The daily schedule lasted for four-and-a-half hours and programming content was divided between 50% local and 50% foreign. Due to limitations in the programming offer, telenovelas from Brazil and Portugal became the primary items of the schedule. At the beginning of the service, the news was limited to a nightly bulletin at 9pm, which had local news sourced from the Guinean-Bissau information services and international reports obtained from RTP news bulletins. The Portuguese adaptation of Sesame Street was also broadcast. Later on, more programs were being added, such as programs about road safety, content from the Transtel catalog and a newsmagazine made primarily from visits of the president at home or abroad.

The building was formally inaugurated in the second half of 1990. The channel's first broadcast was an interview between Cavaco Silva and Nino Vieira. The channel was also given the right to broadcast the 1990 FIFA World Cup.

In 1995 the broadcasting service was renamed Rádio e Televisão da Guiné-Bissau (RTGB). During the 1998–99 civil war the station survived, but after the fall of Vieira in 1999, the station began to experience difficulties, mainly financial, and was largely ignored by the new political leaders. In 2003 the station was renamed once again, becoming Televisão da Guiné-Bissau (TGB) with the radio section split into a separate company called Radiodifusão Nacional da Guiné-Bissau (RNGB).

In 2006, TGB, in partnership with the Guinean government, acquired the rights to broadcast 64 matches of the 2006 FIFA World Cup held in Germany. It was the first time in the history of the country's television that a Bissau-Guinean media company acquired the rights to broadcast a football world championship, and it was the first World Cup to feature three Portuguese-speaking national teams: Angola, Brazil and Portugal. TGB reportedly paid US$16,000 (€12,300) for the broadcasting rights.

Until 2006, the station traditionally aired only four hours of programming every day, from 6 pm until 10 pm. On 15 November 2006, a day after its 17th anniversary, the channel moved to a twelve-hour schedule, moving the start of daily broadcast to 10 am.

On April 12, 2011, following another coup, the director of TGB was replaced by journalist Francelino Cunha.

In 2014, the channel launched on satellite television operator Canal+ Afrique, encrypted. On October 1, 2021, however, its signal became free-to-air, enabling parts of the diaspora to have direct access to the channel. The channel was also gearing up for its conversion from analog to digital television, as TGB was the last to do so.

A partnership with UNICEF was signed on September 12, 2018, worth CFA 17 million. Alongside the transaction, a camera was donated to TGB.

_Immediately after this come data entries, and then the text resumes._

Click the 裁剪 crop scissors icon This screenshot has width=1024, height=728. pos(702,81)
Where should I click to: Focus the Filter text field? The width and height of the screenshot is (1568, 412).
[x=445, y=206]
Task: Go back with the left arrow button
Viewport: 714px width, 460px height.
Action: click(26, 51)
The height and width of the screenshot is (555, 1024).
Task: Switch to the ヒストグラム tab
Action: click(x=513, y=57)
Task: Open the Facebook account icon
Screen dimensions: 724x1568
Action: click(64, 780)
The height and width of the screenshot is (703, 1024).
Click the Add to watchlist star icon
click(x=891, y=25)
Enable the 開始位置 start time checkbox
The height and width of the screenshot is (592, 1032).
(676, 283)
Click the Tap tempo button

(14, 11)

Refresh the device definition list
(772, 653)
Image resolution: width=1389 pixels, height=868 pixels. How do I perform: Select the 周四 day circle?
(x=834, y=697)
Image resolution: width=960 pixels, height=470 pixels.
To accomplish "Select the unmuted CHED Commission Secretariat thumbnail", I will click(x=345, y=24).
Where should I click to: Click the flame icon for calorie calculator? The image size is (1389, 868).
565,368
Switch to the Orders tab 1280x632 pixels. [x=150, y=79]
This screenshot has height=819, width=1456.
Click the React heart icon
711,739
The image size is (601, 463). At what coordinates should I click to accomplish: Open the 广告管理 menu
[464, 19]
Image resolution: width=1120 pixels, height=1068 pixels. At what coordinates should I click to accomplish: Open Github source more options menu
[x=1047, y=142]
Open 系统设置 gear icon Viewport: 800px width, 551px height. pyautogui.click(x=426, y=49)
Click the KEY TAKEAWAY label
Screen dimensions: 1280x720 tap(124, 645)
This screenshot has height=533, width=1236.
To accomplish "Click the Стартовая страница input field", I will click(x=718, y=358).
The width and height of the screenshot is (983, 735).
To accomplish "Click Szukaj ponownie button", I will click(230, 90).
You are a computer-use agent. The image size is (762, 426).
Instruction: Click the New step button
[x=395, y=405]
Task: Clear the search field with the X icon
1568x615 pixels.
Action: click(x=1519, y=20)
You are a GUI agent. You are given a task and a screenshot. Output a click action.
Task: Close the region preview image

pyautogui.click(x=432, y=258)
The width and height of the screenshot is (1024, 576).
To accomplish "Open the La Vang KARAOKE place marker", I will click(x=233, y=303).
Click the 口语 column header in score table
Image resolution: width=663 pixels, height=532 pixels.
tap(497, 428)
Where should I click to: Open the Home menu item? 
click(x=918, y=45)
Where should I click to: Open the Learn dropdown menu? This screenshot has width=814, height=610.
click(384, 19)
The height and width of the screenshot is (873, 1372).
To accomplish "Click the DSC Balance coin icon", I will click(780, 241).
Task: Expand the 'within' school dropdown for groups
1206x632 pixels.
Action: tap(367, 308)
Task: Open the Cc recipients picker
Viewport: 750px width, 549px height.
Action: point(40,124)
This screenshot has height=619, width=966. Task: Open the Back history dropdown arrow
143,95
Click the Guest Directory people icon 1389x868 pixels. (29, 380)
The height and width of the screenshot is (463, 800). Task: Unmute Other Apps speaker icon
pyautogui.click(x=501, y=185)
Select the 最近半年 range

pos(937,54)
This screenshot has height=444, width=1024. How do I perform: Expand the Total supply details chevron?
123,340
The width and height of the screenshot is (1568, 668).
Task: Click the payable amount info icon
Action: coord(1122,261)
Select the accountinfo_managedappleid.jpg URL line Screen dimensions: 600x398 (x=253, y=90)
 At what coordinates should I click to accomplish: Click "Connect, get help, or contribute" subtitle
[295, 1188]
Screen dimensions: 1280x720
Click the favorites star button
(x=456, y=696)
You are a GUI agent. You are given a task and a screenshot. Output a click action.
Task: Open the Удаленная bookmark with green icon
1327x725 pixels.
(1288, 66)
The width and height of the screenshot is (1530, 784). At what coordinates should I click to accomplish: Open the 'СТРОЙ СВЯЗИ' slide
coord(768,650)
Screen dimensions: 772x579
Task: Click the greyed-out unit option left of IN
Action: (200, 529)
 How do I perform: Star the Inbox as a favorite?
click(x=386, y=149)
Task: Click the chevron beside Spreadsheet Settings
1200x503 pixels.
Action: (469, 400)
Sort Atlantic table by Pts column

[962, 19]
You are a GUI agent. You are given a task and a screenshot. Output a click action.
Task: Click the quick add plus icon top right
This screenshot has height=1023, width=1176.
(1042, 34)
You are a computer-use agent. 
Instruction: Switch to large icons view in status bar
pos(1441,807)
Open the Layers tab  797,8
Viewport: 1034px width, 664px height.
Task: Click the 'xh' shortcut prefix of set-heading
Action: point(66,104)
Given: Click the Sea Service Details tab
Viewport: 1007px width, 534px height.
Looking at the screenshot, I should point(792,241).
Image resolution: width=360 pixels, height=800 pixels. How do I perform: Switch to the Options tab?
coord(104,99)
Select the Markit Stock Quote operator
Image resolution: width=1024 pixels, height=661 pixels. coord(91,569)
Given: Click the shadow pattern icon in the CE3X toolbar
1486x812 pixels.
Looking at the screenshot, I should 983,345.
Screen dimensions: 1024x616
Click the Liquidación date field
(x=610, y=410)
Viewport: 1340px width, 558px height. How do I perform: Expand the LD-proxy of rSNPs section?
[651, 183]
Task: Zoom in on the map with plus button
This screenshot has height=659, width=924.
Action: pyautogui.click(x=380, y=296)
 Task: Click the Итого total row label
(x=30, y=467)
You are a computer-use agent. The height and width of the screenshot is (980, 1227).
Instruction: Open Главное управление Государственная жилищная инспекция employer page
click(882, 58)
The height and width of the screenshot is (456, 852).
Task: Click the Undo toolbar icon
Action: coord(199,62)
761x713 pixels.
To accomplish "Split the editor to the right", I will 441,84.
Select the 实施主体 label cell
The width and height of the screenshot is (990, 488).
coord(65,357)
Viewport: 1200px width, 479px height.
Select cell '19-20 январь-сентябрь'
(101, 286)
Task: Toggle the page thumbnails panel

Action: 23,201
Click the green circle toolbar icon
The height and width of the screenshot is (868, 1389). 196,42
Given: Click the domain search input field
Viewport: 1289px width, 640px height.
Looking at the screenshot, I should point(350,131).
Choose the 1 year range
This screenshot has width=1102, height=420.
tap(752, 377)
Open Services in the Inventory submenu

TGB was occupied by the military on December 4, 2023. At around 2pm, with its signal suspended, its director left the facilities. The channel was only broadcasting music. Regular broadcasts resumed the following day.

==Criticism, controversies and strikes==
Since its beginning, TGB has been plagued by censorship. The appearance of a new directorate in February 2017 reduced such conditions. In September 2017, a group of staff petitioned to the government a plan to end censorship, due to criticism of its news production.

On March 20, 2006, TGB staff initiated a three-day strike, to reclaim fifteen months of unpaid salaries, as well as CFA 43 million relative to subsidies from the 1999 election. TGB could not afford the means to carry the Casamance conflict, at the time in one of its highest points, due to the lack of a reporting van. On August 6, 2018, TGB's staff, as well as of other media outlets, began a five-day strike period.